Im Unterschied zu Alexander gehen Sabine Lepsky und Norbert Nussbaum exemplarisch vor, indem sie den Gebrauch von Metall an der ehemaligen Zisterzienserkirche in Altenberg als Teilergebnis eines umfangreicheren Forschungsprojekts vorstellen (267-278). Sie liefern dabei einen wertvollen Einblick in den Gebrauch von Klammern, Zugankern und Fenstereisen. Für den hohen Stand der technologischen Entwicklung beim Bau des Altenberger Domes spricht, dass man die Eisenstücke in standardisierten Längen vorgefertigt zu haben scheint. Eine weitere interessante Beobachtung ist, dass sich die Stäbe im Bereich der Obergadenfenster an den jeweils benachbarten Fenstern berühren, was darauf hindeutet, dass die Erbauer von Altenberg offenbar eine Fensterfolge errichten wollten, ähnlich der in der Pariser Sainte Chapelle oder am Kölner Dom. Dies macht nicht nur deutlich, welche Bedeutung der Verwendung von Metall für die spätmittelalterliche Architektur einzuräumen ist, sondern auch wie wichtig der genaue Blick darauf für die Bewertung der Gesamtarchitektur ist.
Insgesamt versammelt der Band zahlreiche interessante Beiträge zur Verwendung von Metall im Mittelalter, vor allem im Abschnitt zur Architektur.

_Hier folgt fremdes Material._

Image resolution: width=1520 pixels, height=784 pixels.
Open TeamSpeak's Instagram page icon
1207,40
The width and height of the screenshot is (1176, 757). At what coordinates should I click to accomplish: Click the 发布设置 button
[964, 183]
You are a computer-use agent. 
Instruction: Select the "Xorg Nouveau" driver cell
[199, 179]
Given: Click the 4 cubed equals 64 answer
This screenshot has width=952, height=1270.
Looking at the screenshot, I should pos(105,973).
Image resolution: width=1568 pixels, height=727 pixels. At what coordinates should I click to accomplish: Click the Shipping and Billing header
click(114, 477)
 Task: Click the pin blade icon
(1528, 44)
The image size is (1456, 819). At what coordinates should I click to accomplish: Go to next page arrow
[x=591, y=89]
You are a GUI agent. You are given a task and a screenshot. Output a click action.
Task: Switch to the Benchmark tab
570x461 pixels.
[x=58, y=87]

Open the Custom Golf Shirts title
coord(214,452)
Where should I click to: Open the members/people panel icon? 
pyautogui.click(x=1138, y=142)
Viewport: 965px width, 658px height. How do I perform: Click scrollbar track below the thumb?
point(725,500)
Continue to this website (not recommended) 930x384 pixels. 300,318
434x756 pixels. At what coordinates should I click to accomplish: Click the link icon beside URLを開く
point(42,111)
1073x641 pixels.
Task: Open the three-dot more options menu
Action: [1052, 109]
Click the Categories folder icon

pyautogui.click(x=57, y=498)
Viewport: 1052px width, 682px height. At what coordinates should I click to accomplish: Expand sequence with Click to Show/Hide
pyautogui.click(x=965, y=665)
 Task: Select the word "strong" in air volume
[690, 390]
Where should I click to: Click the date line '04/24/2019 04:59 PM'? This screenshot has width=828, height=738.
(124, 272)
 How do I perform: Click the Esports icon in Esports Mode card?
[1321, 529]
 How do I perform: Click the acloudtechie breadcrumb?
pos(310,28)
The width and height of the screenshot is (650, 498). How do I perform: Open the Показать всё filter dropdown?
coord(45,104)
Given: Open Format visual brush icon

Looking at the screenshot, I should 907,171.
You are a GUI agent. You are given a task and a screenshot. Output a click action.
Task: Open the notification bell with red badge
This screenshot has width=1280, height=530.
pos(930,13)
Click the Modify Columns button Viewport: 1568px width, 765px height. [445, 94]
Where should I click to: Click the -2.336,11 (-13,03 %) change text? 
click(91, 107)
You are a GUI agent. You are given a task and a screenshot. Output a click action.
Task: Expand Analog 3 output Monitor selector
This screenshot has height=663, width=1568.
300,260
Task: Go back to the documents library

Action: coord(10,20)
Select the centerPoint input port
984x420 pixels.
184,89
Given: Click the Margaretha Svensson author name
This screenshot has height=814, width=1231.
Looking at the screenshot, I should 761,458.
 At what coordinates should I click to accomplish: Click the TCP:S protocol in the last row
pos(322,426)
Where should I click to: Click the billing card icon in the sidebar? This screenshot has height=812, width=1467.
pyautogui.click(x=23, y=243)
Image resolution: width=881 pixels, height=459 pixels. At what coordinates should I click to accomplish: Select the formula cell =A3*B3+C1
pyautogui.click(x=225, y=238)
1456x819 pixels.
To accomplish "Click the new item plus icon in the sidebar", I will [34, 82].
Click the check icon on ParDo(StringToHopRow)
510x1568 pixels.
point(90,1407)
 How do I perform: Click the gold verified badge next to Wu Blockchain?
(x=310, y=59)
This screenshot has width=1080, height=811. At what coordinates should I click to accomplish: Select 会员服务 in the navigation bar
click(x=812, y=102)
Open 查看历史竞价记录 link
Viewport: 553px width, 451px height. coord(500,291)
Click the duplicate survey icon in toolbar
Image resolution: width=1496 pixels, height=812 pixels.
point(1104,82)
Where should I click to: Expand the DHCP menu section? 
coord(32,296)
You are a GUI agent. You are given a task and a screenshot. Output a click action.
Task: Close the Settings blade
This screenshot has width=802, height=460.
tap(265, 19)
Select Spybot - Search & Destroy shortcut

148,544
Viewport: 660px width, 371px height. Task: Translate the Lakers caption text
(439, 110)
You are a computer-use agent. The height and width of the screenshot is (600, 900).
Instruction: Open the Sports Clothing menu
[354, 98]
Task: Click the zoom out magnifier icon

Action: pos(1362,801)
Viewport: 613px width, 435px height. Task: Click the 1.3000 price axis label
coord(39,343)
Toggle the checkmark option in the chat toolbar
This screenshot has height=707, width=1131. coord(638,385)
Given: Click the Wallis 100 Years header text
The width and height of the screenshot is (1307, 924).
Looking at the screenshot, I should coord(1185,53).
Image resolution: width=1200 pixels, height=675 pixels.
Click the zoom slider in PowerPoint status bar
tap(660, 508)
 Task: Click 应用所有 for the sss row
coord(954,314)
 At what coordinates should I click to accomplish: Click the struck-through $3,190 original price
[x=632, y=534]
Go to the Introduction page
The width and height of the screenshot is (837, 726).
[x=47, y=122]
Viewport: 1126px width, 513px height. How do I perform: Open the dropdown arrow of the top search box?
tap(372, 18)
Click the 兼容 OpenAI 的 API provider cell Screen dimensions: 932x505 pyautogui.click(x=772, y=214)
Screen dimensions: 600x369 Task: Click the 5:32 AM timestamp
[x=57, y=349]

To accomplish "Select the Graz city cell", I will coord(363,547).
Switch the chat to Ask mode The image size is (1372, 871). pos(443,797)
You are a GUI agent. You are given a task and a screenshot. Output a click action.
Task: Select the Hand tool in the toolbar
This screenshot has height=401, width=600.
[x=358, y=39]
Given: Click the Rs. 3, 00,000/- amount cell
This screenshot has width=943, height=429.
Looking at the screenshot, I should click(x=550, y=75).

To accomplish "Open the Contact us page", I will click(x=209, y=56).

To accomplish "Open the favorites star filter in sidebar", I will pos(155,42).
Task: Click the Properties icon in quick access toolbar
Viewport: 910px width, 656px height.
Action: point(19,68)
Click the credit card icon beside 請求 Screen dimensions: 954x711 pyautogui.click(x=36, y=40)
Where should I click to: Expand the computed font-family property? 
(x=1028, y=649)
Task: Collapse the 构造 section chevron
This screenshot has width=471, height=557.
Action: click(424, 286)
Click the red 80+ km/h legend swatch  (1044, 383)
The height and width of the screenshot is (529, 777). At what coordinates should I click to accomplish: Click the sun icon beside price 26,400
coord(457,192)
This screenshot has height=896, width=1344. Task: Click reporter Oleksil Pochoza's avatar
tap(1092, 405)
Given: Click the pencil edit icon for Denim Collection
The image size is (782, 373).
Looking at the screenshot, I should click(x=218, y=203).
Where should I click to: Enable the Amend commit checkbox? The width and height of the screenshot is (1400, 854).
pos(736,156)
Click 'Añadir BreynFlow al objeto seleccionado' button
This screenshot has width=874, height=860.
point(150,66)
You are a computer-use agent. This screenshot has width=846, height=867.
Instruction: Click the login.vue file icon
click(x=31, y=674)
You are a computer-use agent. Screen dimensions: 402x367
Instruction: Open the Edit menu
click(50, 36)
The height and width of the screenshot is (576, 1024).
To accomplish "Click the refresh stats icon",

Es bleibt deshalb zu hoffen, dass diese Studien in den einzelnen Teildisziplinen Anregungen für weitere Forschungen vermitteln werden, denn noch ist unser Wissensstand über die Verwendung von Metall in der mittelalterlichen Kunst in weiten Bereichen allzu fragmentarisch.
Anmerkung:
[1] Peter Barnet / Pete Dandridge (Hgg.): Lions, Dragons & Other Beasts: Aquamanilia of the Middle Ages - Vessels for Church and Table, New Haven / London 2006; Anna Maria Carruba: La Lupa Capitolina: Un Bronzo Medievale. E pur si muove: Collana di novità critiche, 1. Rom 2006.